Emotion Analysier for Text (EAFT)
Authors: Sheng Zhao(Leader), Yuanzhe Liu, Shuwei Zheng
A movie comments classifier and predictor where criticisms and applause are clearly presented. This classifier has unique features, which can be used to predict the specific score of particular comments from 0 to 10 (which are 'Reject','','Trash(0-2)','','Mediocre(2-4)','','Indifferent(4-6)','','Good(6-8)','','Masterwork(8-10)') and to identify people's feelings and emotions out of 4 (which are 'Fierce','Sadness','Happiness','Reject').
The accuracy is above 70% according to the tfscore.
We crawled 50000 comments from IMDB, and we manually cleaned and relabeled the.
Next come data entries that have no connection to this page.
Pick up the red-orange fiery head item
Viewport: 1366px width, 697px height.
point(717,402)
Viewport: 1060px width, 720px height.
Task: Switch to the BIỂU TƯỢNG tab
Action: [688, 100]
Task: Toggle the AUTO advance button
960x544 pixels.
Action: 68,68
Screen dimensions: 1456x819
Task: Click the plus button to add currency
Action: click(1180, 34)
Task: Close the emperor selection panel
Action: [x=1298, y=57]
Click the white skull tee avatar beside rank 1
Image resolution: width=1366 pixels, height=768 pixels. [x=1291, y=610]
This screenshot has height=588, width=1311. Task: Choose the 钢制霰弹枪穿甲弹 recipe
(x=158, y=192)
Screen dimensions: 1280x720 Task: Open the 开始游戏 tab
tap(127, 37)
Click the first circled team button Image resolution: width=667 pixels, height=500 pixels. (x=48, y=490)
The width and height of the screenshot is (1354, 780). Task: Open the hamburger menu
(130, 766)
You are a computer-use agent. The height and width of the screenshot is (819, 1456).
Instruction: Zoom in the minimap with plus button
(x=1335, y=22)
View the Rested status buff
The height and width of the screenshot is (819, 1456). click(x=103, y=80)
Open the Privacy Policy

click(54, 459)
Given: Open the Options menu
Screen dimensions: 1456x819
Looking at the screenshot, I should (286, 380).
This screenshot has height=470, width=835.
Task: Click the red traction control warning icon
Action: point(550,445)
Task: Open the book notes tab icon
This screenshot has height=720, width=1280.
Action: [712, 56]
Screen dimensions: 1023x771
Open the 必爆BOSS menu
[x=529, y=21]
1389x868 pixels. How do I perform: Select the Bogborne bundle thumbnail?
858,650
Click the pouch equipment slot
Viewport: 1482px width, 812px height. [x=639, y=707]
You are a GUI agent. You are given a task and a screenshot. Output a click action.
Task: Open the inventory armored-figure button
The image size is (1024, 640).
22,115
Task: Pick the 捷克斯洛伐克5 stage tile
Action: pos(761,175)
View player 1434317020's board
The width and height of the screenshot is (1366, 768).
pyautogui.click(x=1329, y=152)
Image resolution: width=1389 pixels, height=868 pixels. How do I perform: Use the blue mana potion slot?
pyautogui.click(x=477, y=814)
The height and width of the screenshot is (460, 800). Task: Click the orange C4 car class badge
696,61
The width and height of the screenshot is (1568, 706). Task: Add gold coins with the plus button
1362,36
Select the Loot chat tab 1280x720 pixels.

With high volume samples and accurate labels, our project reachs a high accuracy.
You can use the GUI to classify the emotion and score of a comment to movie.
a.Download Anaconda for python 3.7 which contains jupyter notebook pre-installed. Open jupyter notebook, create a new python3 note, and make sure you have installed nltk, or input the following code to download nltk packages:
import nltk
nltk.download()
Then the nltk's downloader will run. Download all the packages to the default filepath.
b. Unzip EAFT\Demo\Score Classifier\aclImdb.zip into 'EAFT\Demo\Score Classifier\aclImdb' folder.
c. Then you can put our program into the directory of your jupyter notebook's workspace (usually be your C:\Users\Your User) and see them in jupyter notebook. Run them with jupyter notebook.
Hint: Anaconda includes all the packages we need, so install it and set it as your main python's interpreter is important.
a. How to run the core classifier (model learner):
Run Score Classifier.ipynb and Emotion Classifier.ipynb in jupyter notebook. By doing this, you will see the tf scores of different algorithms.
b. How to run the GUI:
As you have anaconda correctly installed, simply open the CMD in the GUI's directory, and input the command: "python main.py", then you will see the GUI. You can use it to calculate how is the text being satisfied with the movie, which is the score from 0 to 10 (which are 'Reject','','Trash(0-2)','','Mediocre(2-4)','','Indifferent(4-6)','','Good(6-8)','','Masterwork(8-10)') , and the emotion out of 4 (which are 'Fierce','Sadness','Happiness','Reject').
├──Readme.txt
├──Demo: The classifiers runned by jupyter notebook. These show the accuracy of our classifier.
│ └──Emotion Classifier
│ ├──Emotional Classifier.ipynb inputs text_emotion-ori.csv. This dataset isn't reclassified manually, so the accuracy is not high. The program's output is the accuracy and text2.csv. We use such test results to manually reclassify the emotions.
│ ├──Emotional Classifier-Filter.ipynb inputs text_emotion-ori.csv and outputs dataafterfilter.csv.
│ ├──Emotional Classifier-Divider.ipynb inputs dataafterfilternew.csv and outputs the accuracy.
│ ├──text2.csv: where the predicted emotions of the first 3000 comments are.
│ ├──text_emotion-ori.csv: where 40000 dataset is. This is original dataset that isn't manually reclassified.
│ ├──dataafterfilter.csv: which is used for manually reclassifying and as the input of Emotional Classifier-Divider.
│ └──dataafterfilternew.csv: which is manually reclassified.
│ └──Score Classifier
│ ├──score.ipynb:Inputs the acllmdb and output the accuracy.
│ ├──Score Classifier Filter: Generate the scoreallafterfilter.csv, which can shorten our debuging time.
│ ├──acllmdb: where 20000 dataset is.
│ └──scoreallafterfilter.csv: includes the score and content of the 20000 dataset.
├──GUI: The classifiers runned by python. This is our GUI which allows you to input your custom text and get output.
│ ├──debug.py: which is used for debugging.
│ ├──Classifier.ui: the GUI generated by QTDesigner.
│ ├──Classifier_ui.py: Translated from Classifier.ui to python language by QTDesigner.
│ ├──GUI.py: The functional code of GUI where triggers are.
│ ├──main.py: The main method of GUI.
│ ├──EmotionClassifier.py and ScoreClassifier.py: The classifiers.
│ └──dataafterfilternew.csv and scoreallafterfilter.csv: will be used by classifiers.
Hint: Each childfolder contains a Readme file to explain what's the use of the files.